2

In principal component analysis, I extract component result in prcomp() for scatter plot. I want to add the labels of the group names, then the center of each groups is calculated in each groups using MASS::cov.trob(). I create new stat and rebuild new geom using ggplot2::ggproto() in order to exhibit the labels of each groups. However, new graph has the unreasonable legend due to it should be a point-legend rather than character-legend. I've tried multiple variations of this, but none of them seem to work. Any ideas? Here is my code:

# data
data(Cars93, package = "MASS")
car_df <- Cars93[, c(3, 5, 13:15, 17, 19:25)]
car_df <- subset(car_df, Type == "Large" | Type == "Midsize" | Type == "Small")
x1 <- mean(car_df$Price) + 2 * sd(car_df$Price)
x2 <- mean(car_df$Price) - 2 * sd(car_df$Price)
car_df <- subset(car_df, Price > x2 | Price < x1)
car_df <- na.omit(car_df)

# Principal Component Analysis
car.pca <- prcomp(car_df[, -1], scale = T)
car.pca_pre <- cbind(as.data.frame(predict(car.pca)[, 1:2]), car_df[, 1])
colnames(car.pca_pre) <- c("PC1", "PC2", "Type")
head(car.pca_pre)

# create a new stat
library(ggplot2)
StatLabel <- ggproto("StatLabel" ,Stat,
               compute_group = function(data, scales) {
                library(MASS)
                df <- data.frame(data$x,data$y)
                center <- cov.trob(df)$center
                names(center)<- NULL 
                center <- t(as.data.frame(center))
                center <- as.data.frame(cbind(center))
                colnames(center) <- c("x","y")
                rownames(center) <- NULL
                return(center)
                },
                required_aes = c("x", "y")
)

stat_label <- function (mapping = NULL, data = NULL, stat = "identity", position = "identity", 
    ..., parse = FALSE, nudge_x = 0, nudge_y = 0, label.padding = unit(0.15, 
        "lines"), label.r = unit(0.15, "lines"), label.size = 0.1, 
    na.rm = FALSE, show.legend = NA, inherit.aes = TRUE) 
{
    if (!missing(nudge_x) || !missing(nudge_y)) {
        if (!missing(position)) {
            stop("Specify either `position` or `nudge_x`/`nudge_y`", 
                call. = FALSE)
        }
        position <- position_nudge(nudge_x, nudge_y)
    }
    layer(data = data, mapping = mapping, stat = StatLabel, geom = GeomLabel, 
        position = position, show.legend = show.legend, inherit.aes = inherit.aes, 
        params = list(parse = parse, label.padding = label.padding, 
            label.r = label.r, label.size = label.size, na.rm = na.rm, 
            ...))
}

# plot
ggplot(car.pca_pre, aes(PC1, PC2, color = Type)) + geom_point() + 
stat_label(aes(label = Type))

enter image description here

Mike Wise
  • 22,131
  • 8
  • 81
  • 104
Dr Duck
  • 207
  • 3
  • 9

1 Answers1

2

I don't think it would be very natural to have your new stat show points in the legend, since it doesn't plot any points.

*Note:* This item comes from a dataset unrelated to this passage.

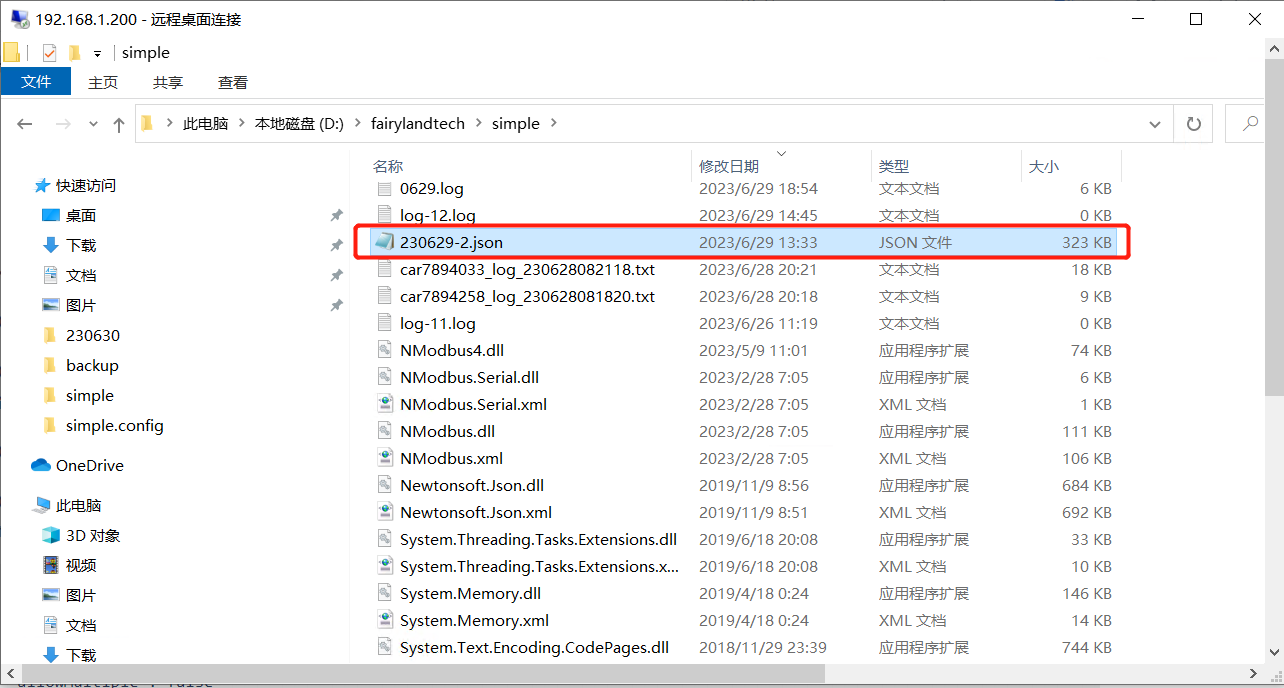Select OneDrive in the navigation pane
The height and width of the screenshot is (688, 1284).
(89, 465)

As is stands, ggplot appears to give priority over the text legend when both points and text have a combined legend. The simplest solution would be to not have a legend by default for your label stat.

You can change your function to have show.legend = FALSE as the default, and then your plot will show the point legend instead.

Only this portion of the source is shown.